La Frontera
Anoche
viniste a verme otra vez Oma. Estabas tranquila, como te recuerdo que estabas a
veces en casa, en Parque Vélez Sarsfield. Te acercaste, me hablaste de mis
hijos. “Los veo bien, están creciendo sanos. Este es un buen lugar para ellos.”
La idea de que estabas aquí era familiar. Había intensidad en tu mirada, en tu
manera de entender la situación. Estabas en un espacio circular y etéreo, a
veces te acercabas a mi madre y a veces te acercabas a mí. Tu regreso no fue inesperado,
ni desesperado.
Cuando
amaneció te desvaneciste y ahora estoy en este tren, camino a Portbou. Observo
el pequeño cementerio en las inmediaciones de Celrà. Ahí reposa gente como vos.
Gente que ya no está. Transcurre esta tierra asolada por mil viajeros y mil
pestes. Por mil guerras y mil paces.
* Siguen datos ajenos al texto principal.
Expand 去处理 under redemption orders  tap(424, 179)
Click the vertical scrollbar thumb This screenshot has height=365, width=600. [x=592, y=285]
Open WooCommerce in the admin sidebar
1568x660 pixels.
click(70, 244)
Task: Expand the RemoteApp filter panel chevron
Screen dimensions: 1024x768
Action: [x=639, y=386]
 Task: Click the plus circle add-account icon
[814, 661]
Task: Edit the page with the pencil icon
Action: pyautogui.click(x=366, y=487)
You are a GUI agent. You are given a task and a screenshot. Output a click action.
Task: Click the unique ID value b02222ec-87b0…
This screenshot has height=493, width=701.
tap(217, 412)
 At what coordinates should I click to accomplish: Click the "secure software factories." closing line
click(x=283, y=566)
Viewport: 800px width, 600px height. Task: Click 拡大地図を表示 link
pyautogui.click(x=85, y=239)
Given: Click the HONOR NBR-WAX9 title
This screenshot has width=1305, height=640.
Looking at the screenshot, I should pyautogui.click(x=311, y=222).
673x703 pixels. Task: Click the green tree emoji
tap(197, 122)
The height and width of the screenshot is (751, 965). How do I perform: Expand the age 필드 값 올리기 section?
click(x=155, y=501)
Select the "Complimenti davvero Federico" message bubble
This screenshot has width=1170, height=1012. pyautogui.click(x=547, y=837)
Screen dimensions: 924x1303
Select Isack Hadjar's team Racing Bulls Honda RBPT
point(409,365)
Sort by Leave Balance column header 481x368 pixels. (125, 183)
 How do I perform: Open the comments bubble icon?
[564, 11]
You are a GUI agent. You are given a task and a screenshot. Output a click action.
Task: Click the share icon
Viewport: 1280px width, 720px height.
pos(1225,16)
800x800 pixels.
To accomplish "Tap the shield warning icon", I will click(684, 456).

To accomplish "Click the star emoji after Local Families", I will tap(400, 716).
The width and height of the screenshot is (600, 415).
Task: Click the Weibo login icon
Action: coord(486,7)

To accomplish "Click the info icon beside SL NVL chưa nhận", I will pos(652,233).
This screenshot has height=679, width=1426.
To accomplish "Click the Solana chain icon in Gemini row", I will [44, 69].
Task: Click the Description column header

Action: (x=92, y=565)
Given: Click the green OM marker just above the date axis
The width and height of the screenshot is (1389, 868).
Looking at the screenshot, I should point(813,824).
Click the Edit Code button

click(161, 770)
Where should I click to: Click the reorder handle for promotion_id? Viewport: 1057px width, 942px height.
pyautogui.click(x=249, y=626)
Esta tierra de amapolas en la primavera
nueva. El tren se acerca a Portbou desde el Sur.
Yo,
el argentino, el alemán, me acerco a la idea del cruce de la frontera. La
frontera imaginaria, invisible. La frontera que nos atrapa y nos sumerge en un
espacio sin tiempo. Los guardias de seguridad conversan con el vigilante.
Hablan sobre sus rutinas, sobre otros compañeros, sobre algún pasajero
descarriado al que hubo que ponerle unas esposas. Para ellos este es el pan de
cada día. Para mí no. Para mí es como si subiera por primera vez a este tren.
Como si el paisaje me hablara y me retara a reflexionar.
El
contraste es brutal. Esos fugitivos cruzando la frontera. Medio millón de
personas atrapadas entre la muerte y la nada. Como hoy. Medio millón de
personas desplazadas a Turquía desde el barro de Macedonia. Ahora que terminan
las lluvias interminables en las que los cuerpos padecieron el infierno, ahora
que las amapolas están en su cénit, los refugiados son deportados a Turquía de
manera caótica. Es igual que entonces, ahora. Lo brutal no es eso. Sino el
contraste. La gente habla de manera común, como si eso o aquello o la historia
de este territorio no existiese. La mujer en el almacén no tiene cambio y lo
comenta con una vecina. “Todo el mundo trae billetes grandes hoy, no sé que
está pasando”.
El
hombre del chiringuito me ha visto llegar con mi cámara de fotos. He retratado
las fotos descascaradas de Walter Benjamin, antes de que la Tramuntana y alguna
nueva política de preservación de la memoria se lleve esos tótems en los que se
recuerda lo que pasó. El viejo edificio de la Guardia Civil, donde Benjamin se
enteró que sería deportado a Francia, que no tenía permiso para entrar en España,
ha sido completamente demolido. Yo mismo me encuentro en una situación brutal.
Vengo a cobrar una deuda pendiente. Una deuda ínfima a lado de la que habrá que
saldar con el olvido de la historia. No el olvido de gente como yo, llamados a
recordar desde algún remoto resquicio de conciencia. Sino la banalidad del
olvido que se devora el significado de este paisaje tenebroso y abierto al
mismo tiempo.
Así es Oma. He llegado a Portbou , pronto
llegaré a Berlin, de donde saliste vos y Walter Benjamin. Estoy buscando algo
que se extravió. En Parque Vélez Sarsfield todavía sentía que me perdía algo
inminente. Algo que se olvidaría apenas te fueras. Ahora ya no siento esa
urgencia por contarlo todo. Entre estos muros decadentes y estas calles con
escaleras que conducen a la estación reside la perpetuidad. Y todo se detiene
en estas vías con amapolas para que yo pueda recordar.